Participants noted that new approaches to fertilisation are necessary. Phosphorus is over-applied in the Chesapeake Bay catchment because farmers want to add organic matter and sulphur to soil. Nearly 4 million US$ funding is available in the catchment to develop treatments of pig, horse and chicken manures. Participants also noted that a US Senate Bill is under discussion to offer a 30% tax credit for nutrient recovery (Agriculture Environmental Stewardship Act S. 988).

Tom Bruulsema, IPNI (International Plant Nutrition Institute) presented the “4Rs” approach: fertilisation with the right fertiliser (accessible to the plant as needed), at the right rate (according to crop needs), at the right time (when the plant needs it), at the right place (where the plant can access it). Farm trials have shown that productivity is maintained, soil health is ensured, nutrient use efficiency is improved and nutrient losses to the environment are reduced. Overall in North America, since 2010, soils with elevated phosphorus levels are becoming less widespread and today soil phosphorus levels are often such that phosphorus needs to be applied to replace crop uptake, or even restored to improve productivity.

Karl Wyant, Helena Chemical Comapny (agricultural advisory), underlined that farmers’ concern is not sustainability, per se, but savings on input cost per hectare and application efficiencies. On-tractor monitoring of crop offtake, seeding control, satellite information and real-time data analysis, combined with soil phosphorus tests in several field zones can enable variable application of different fertilisers (N, P) according to crop needs in different parts of the field. This can save farmers money by optimising fertiliser use, and brings environmental benefits as a by-product.The forms in which fertilisers are delivered must be flexible and adapted to farmers’ equipment and habits in different regions: solids, liquids, different chemicals, organic and mineral.He notes that distributors and farmers are already widely using recycled nutrient materials such as composts and manures. Manures pose specific issues which are an obstacle to use: variable nutrient content (not compatible with precision farming), possible bacterial contamination and salinity.

* DATA

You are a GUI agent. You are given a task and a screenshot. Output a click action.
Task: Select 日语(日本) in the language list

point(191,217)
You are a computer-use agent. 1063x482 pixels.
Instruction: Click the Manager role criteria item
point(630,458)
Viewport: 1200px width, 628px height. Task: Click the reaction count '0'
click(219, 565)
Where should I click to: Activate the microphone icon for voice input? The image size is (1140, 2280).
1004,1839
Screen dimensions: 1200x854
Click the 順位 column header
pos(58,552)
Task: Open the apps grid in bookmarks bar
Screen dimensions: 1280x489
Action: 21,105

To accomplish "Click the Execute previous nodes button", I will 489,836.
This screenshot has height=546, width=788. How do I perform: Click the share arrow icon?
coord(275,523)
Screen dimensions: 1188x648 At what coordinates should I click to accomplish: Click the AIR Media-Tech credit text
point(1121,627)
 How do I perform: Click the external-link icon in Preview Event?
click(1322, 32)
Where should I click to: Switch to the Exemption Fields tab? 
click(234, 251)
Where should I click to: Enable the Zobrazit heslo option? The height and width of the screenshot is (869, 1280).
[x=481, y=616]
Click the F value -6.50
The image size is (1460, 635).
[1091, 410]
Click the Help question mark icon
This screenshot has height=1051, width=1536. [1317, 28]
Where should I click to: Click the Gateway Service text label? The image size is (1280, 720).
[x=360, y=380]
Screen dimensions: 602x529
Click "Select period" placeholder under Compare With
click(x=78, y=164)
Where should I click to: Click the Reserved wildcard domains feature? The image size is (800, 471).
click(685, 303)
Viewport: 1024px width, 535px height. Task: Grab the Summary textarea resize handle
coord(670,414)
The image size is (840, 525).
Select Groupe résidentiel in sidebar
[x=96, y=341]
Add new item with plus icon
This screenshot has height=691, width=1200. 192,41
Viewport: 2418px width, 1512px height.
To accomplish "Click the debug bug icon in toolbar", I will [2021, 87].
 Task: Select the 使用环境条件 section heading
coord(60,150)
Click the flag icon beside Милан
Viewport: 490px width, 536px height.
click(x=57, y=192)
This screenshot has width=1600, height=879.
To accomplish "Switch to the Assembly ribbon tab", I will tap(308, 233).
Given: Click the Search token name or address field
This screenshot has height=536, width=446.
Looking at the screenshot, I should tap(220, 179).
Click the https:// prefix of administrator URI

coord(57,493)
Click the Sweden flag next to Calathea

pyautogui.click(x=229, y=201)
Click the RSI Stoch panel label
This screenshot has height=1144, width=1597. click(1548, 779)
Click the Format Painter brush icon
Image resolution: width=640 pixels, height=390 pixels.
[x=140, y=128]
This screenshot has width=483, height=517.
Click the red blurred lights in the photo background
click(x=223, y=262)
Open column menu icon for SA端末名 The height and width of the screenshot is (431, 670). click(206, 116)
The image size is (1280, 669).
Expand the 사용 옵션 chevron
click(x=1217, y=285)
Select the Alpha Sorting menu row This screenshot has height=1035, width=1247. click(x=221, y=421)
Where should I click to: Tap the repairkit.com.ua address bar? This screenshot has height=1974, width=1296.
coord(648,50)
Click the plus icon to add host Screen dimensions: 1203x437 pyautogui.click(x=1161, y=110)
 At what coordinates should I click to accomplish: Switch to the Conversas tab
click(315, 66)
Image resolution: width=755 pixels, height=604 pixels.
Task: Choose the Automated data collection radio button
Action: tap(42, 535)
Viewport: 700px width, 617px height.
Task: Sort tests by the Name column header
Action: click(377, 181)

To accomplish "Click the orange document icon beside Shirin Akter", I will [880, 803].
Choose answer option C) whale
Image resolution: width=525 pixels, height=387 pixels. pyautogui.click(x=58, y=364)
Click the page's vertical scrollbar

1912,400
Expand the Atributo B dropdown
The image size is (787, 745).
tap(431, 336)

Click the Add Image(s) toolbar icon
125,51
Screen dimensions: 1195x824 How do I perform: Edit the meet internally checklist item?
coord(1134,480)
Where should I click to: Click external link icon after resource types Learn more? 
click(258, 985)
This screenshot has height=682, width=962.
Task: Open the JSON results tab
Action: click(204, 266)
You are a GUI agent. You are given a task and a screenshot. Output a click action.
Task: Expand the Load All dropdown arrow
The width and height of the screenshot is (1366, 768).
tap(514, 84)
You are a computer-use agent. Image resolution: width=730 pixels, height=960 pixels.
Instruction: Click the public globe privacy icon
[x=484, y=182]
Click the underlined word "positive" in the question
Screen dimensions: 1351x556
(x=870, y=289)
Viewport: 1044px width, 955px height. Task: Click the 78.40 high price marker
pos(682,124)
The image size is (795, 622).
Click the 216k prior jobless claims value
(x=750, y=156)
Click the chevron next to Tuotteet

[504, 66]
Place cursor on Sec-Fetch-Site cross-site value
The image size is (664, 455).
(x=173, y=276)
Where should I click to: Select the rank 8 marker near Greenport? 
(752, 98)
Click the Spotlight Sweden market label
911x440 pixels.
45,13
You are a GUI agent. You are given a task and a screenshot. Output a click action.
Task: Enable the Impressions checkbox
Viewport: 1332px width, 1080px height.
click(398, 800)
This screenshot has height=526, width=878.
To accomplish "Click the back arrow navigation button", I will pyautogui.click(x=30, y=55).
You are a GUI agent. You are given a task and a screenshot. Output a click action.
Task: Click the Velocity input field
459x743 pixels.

* WORK ITEM A
Answer each question from the fertilization text.
(i) What size of tax credit for nutrient recovery would the US Senate Bill under discussion offer?
(ii) Which organization does Tom Bruulsema represent?
(iii) What issues does Karl Wyant name that make manures hard to use?
* WORK ITEM B
Copy out the part of the fertilization text that opens with the words containing "Participants noted that" and closes with "Act S. 988).".

* RESPONSE A
(i) A 30% tax credit.
(ii) IPNI (International Plant Nutrition Institute).
(iii) Variable nutrient content, possible bacterial contamination, and salinity.

* RESPONSE B
Participants noted that new approaches to fertilisation are necessary. Phosphorus is over-applied in the Chesapeake Bay catchment because farmers want to add organic matter and sulphur to soil. Nearly 4 million US$ funding is available in the catchment to develop treatments of pig, horse and chicken manures. Participants also noted that a US Senate Bill is under discussion to offer a 30% tax credit for nutrient recovery (Agriculture Environmental Stewardship Act S. 988).